→ Passage provided

## Begin

Marcel Proust, the subtle and detached observer of the human mind and heart against a French landscape, and William Caxton, the genial merchant with literary tastes who brought printing to England - two very different subjects, one might have thought. But they came together in the work of George D. Painter, a writer who was accurate, sympathetic and capable of wild flashes of magical insight that illuminated not merely the matter in hand but a whole range of human experience.
His two-volume biography of Proust, published in 1959-65, not only enjoyed great critical success, but also (what is less common) has been in print ever since. It is one of the great masterpieces of literary biography of our time.
George Duncan Painter was born in Birmingham in 1914, and his lifelong love of music came from his father, a schoolmaster with a fine voice (he took part in Rutland Boughton's Glastonbury festivals and sang in The Immortal Hour). His mother was an artist, from whom he inherited a strong sense of the visual. He was educated at King Edward's School, Birmingham, whence he went on to Trinity College, Cambridge, as Bell Exhibitioner. Further scholarships supported him, and he got first class honours in the Classical Tripos; he was Craven Student and was 2nd Chancellor's Classical Medallist in 1936.
Painter was appointed Assistant Lecturer in Latin at Liverpool University in 1937, but left the next year to join the Department of Printed Books at the British Museum. It was here that the cast of his professional life set. The Arched Room, the once magnificent enfilade of shelves designed by Robert Smirke, became his habitation, surrounded by the museum's collection of 15th-century books, the greatest in the world. They had been arranged there by Robert Proctor between 1893 and 1903, and there too his successor, Victor Scholderer, worked until his retirement in 1945. The core of the work that he then handed over to Painter was The Catalogue of Books Printed in the Fifteenth Century now in the British Museum, begun by Alfred Pollard in 1908.

## End

→ Material provided
## Begin

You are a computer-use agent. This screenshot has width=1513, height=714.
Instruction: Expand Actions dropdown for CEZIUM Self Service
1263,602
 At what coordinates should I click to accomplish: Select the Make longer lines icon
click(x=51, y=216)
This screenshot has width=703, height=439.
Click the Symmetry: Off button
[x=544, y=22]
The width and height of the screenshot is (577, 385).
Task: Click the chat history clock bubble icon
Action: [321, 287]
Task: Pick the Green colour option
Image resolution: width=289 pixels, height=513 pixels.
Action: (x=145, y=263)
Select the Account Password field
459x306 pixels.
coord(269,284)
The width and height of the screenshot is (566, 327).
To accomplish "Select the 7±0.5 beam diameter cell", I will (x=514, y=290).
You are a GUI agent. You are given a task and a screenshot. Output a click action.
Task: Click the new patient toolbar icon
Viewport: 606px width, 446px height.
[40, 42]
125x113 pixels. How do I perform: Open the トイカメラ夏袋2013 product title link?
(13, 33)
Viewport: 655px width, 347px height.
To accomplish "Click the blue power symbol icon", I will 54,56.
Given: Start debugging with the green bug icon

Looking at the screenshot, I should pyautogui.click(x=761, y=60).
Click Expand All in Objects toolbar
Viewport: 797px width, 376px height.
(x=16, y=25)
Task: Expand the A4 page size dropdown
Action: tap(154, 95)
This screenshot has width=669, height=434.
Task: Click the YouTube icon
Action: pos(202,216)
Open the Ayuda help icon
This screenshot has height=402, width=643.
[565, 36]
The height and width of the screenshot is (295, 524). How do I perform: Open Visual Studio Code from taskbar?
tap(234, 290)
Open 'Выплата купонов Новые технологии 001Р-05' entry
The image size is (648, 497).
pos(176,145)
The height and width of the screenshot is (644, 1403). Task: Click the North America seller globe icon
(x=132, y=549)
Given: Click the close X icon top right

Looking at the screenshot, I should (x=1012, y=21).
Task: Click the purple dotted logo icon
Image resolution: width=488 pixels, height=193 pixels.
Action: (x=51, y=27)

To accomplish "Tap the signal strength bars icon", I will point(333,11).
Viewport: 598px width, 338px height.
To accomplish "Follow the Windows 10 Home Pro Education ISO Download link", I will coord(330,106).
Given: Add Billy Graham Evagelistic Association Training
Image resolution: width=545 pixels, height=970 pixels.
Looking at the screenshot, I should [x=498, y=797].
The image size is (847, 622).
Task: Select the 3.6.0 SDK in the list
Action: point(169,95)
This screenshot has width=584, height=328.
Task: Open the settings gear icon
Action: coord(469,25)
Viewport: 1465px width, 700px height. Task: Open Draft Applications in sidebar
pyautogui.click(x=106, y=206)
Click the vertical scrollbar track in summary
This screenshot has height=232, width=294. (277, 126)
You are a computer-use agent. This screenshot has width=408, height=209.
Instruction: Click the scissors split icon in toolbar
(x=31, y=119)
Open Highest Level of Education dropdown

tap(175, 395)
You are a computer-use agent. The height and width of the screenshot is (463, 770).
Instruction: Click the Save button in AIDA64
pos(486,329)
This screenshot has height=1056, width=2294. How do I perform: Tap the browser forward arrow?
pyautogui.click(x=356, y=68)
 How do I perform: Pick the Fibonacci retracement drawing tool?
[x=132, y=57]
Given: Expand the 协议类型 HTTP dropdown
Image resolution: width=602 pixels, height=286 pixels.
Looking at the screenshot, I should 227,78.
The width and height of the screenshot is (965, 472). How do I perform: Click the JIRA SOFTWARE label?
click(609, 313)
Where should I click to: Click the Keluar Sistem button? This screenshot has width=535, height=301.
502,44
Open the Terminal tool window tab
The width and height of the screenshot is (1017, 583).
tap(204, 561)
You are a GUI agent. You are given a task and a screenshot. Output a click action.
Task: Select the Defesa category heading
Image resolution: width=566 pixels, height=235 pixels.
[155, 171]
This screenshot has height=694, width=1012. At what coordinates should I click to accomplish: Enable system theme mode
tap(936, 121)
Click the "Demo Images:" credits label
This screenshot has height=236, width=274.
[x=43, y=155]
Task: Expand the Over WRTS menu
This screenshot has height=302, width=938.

## End

→ Stated goal A
Count how many lines of the records contain the string "This", matching case exactly, and give only the number.
→ Stated goal B
Carry on the passage about George D. Painter from the point where it stops.

→ Task answer A
12

→ Task answer B
Scholderer had been responsible for most of the volumes dealing with Italy and France; Painter now undertook Spain and Portugal, followed later by the volumes on the Low Countries (divided, anachronistically, into Holland and Belgium). All these benefited from Painter's very acute eye for typographic detail; he also contributed the general introductions, analysing the book production of each area, a task less suited to his talents.
But his appreciation of the historical background was sound and broadly based, and he had an excellent grasp of the documentary sources. All these characteristics showed in his work on British books printed in the period, notably in the acquisitions that he made. These included the copy of the St Albans Book of Hawking, Hunting and Blasing of Arms (1486) marked up for Wynkyn de Worde's edition (1496), an astonishing survival, the unique 1488 Legenda ad usum Sarum from Warwick, and Caxton's second edition of The Mirror of the World in its original binding, in which Painter's sharp eye descried a dim ink offset which, seen in a mirror, proved to be the only trace of another book printed by Caxton, The Fifteen Oes.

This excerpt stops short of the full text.